Some useful functions for gene expression analyses
A function for normalising gene expression datasets in a comparative manner over different sequencing libraries and experiments. It builds on FPKM normalisation and needs FPKM normalised expression values as input. zFPKM has been developed by Hart and colleagues¹. I here implemented this function for R.
Usage: Input values must have NA's in stead of 0 (or log2(0) = -Inf) and be log2 transformed. On a gene (rows) by library (columns) matrix, use then as in
> zFPKM_data <- apply(FPKM_data, 2, z_fpkm)
¹Hart et al. 2013: Finding the active genes in deep RNA-seq gene expression studies. BMC Genomics 14:778.
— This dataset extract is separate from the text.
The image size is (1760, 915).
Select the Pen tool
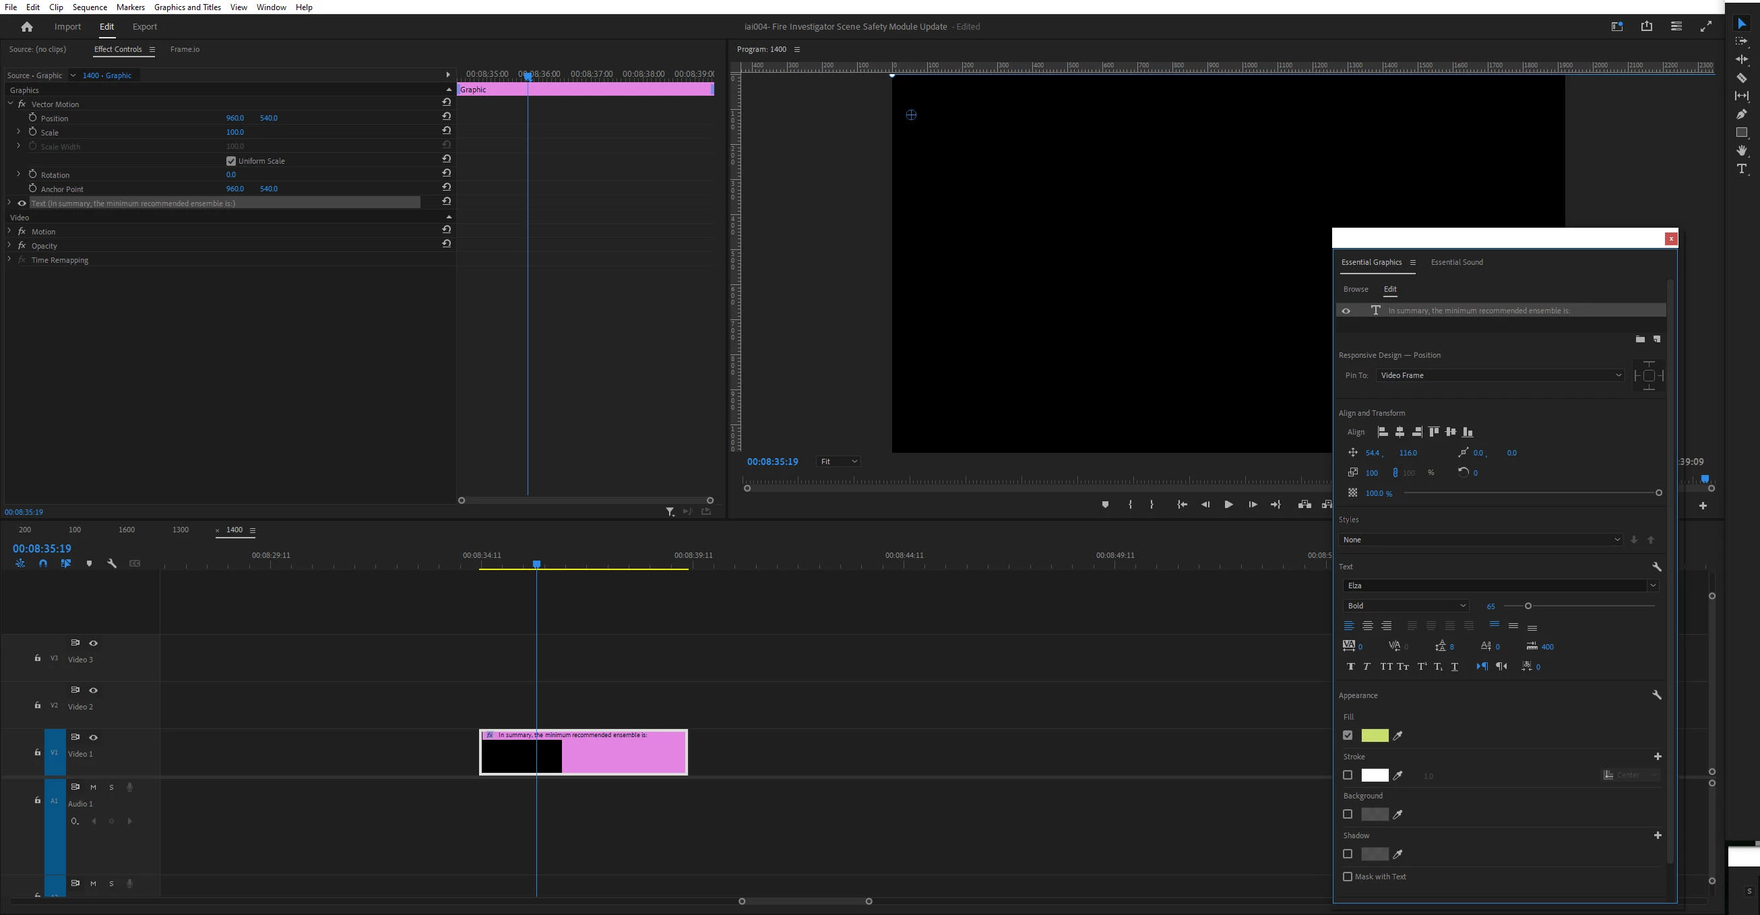click(x=1742, y=114)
QST is a measure for differentiation in quantitative traits similar to Fisher's fixation index FST for genetic differentiation. As gene expression constitutes a quantitative trait, this framework can be applied to gene expression levels when one wants to compare expression differences between populations or species. In essence, QST compares within- (vW) and between-population variance (vB). The function as implemented here returns QST, vW, vB. It is calculated as in Antoniazza and colleagues (2010)², but for two populations only as of now.
Usage: Input data should be normalised (e.g., using zFPKM). This assumes a gene (rows) by individual (columns) matrix. First, fixed effects (the two populations to be compared; here called species) and an optional number of random effects (here, sex and tissue) need to be defined like this:
> spec <- rep(c("A","B"),each=10,times=2)
> tis <- rep(c("tis_1","tis_2"),each=20)
> sex <- rep(c("f","m","f","m"),each=5,times=2)
The function is then called as follows:
> qst_data <- apply(dataset, 1, Qst, fixed=spec [, tis=tis, sex=sex])
QST, vW, and vB are then retrieved as the three dataframe rows:
> qst <- qst_data[1,]
> vW <- qst_data[2,]
> vB <- qst_data[3,]
²Antoniazza et al. 2010: Local adaptation maintains clinal variation in melanin-based coloration of European barn owls (Tyto alba). Evolution 64:1944-1954.
tau is a measure for tissue specificity of gene expression as described by Yanai and colleagues³.
Usage: Summarise tissue replicates using mean() or similar. For it to function correctly, NA's must be 0. For a gene (rows) by tissue (columns) matrix, apply then as:
> tau <- apply(dataset, 1, tau)
³Yanai et al. 2004: Genome-wide midrange transcription profiles reveal expression level relationships in human tissue specification. Bioinformatics 21:650-659.